§ Task: Reproduce exactly the line that includes "パソコン (875, 325)" and all lines after it, ending with the last line of the data.

§ The input:
● ● ● ●
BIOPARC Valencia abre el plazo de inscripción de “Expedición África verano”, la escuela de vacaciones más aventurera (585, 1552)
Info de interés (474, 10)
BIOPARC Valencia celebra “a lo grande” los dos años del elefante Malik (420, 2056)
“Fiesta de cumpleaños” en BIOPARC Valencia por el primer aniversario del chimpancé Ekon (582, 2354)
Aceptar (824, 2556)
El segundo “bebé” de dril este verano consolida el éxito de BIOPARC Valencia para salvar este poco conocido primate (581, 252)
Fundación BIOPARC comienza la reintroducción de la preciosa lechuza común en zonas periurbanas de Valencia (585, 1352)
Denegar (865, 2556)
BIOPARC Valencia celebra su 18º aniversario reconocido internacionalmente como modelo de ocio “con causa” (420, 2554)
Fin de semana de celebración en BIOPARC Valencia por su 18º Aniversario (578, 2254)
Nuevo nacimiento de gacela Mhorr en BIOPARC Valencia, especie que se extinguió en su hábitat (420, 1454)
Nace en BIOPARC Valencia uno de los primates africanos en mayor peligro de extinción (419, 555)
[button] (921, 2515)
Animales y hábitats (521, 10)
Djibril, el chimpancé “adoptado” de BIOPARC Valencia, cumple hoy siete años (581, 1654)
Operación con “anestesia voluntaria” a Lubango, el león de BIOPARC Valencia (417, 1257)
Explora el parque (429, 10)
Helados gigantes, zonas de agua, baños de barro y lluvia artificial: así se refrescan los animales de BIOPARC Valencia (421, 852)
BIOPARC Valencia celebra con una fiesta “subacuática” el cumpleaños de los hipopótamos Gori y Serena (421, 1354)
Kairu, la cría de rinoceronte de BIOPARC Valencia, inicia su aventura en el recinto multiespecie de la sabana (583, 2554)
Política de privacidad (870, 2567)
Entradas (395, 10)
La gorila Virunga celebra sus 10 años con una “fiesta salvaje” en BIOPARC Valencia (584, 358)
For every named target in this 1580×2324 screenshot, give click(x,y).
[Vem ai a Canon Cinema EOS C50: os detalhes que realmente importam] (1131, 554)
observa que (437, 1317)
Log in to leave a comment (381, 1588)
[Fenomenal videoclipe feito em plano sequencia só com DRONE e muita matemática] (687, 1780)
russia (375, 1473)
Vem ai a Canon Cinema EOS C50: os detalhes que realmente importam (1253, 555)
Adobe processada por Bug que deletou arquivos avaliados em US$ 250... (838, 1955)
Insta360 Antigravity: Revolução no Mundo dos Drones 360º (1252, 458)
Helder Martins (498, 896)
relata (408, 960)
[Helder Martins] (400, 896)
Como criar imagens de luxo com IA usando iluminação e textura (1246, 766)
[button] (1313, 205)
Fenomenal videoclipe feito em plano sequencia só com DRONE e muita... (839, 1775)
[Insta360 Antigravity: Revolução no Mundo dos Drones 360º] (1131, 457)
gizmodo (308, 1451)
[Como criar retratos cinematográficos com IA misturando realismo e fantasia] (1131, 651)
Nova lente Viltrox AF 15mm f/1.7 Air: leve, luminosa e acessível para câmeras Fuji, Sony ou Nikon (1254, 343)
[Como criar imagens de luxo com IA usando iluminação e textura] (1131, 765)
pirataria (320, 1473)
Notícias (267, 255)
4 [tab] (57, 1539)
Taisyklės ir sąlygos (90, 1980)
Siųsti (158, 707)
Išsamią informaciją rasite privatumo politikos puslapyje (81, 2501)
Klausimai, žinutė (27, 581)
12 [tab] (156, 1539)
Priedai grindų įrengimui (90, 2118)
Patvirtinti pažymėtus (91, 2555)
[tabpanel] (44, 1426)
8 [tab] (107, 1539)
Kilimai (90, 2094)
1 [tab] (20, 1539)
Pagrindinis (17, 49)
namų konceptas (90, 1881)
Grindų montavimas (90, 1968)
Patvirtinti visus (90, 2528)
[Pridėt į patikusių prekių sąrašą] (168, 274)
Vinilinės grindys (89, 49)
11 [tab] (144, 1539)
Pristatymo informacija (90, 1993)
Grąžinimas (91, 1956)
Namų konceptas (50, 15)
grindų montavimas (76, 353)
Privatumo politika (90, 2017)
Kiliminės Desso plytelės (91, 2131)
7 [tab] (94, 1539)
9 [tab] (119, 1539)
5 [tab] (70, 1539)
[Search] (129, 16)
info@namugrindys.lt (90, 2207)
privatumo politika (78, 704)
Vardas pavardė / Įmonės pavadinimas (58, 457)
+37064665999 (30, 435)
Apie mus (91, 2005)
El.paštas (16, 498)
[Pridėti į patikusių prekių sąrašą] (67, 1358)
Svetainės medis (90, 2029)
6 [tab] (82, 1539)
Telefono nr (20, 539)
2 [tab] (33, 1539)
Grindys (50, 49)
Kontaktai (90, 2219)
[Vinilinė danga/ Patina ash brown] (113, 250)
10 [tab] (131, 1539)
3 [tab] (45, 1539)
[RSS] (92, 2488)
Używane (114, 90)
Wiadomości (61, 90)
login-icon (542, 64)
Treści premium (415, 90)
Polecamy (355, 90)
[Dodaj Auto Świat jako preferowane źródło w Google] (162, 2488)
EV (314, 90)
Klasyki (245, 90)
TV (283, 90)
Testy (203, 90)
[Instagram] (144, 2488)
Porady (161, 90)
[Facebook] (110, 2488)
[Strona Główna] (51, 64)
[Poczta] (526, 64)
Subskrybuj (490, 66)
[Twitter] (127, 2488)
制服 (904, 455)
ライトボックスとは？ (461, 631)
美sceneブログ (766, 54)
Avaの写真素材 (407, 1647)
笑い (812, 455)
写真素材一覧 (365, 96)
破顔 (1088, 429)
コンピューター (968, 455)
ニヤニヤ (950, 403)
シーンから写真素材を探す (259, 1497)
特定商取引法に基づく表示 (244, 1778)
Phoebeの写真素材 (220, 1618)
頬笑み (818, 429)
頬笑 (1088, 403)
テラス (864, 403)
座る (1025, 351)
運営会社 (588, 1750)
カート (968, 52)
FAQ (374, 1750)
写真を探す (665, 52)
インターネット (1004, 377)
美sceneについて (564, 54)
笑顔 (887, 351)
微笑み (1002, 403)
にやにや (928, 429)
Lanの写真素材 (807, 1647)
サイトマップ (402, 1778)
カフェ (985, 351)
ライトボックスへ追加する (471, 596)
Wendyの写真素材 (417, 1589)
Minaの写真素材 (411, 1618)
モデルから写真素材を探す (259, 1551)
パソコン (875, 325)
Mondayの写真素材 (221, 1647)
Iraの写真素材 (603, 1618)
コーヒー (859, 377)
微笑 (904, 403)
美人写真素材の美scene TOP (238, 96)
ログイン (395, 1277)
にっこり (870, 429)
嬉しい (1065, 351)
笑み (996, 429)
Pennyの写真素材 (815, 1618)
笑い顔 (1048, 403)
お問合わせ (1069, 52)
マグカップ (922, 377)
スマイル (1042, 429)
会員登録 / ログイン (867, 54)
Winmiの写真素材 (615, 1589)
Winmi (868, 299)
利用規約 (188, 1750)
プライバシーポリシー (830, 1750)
● ● ● ●
§ Your response:
パソコン (875, 325)
Mondayの写真素材 (221, 1647)
Iraの写真素材 (603, 1618)
コーヒー (859, 377)
微笑 (904, 403)
美人写真素材の美scene TOP (238, 96)
ログイン (395, 1277)
にっこり (870, 429)
嬉しい (1065, 351)
笑み (996, 429)
Pennyの写真素材 (815, 1618)
笑い顔 (1048, 403)
お問合わせ (1069, 52)
マグカップ (922, 377)
スマイル (1042, 429)
会員登録 / ログイン (867, 54)
Winmiの写真素材 (615, 1589)
Winmi (868, 299)
利用規約 (188, 1750)
プライバシーポリシー (830, 1750)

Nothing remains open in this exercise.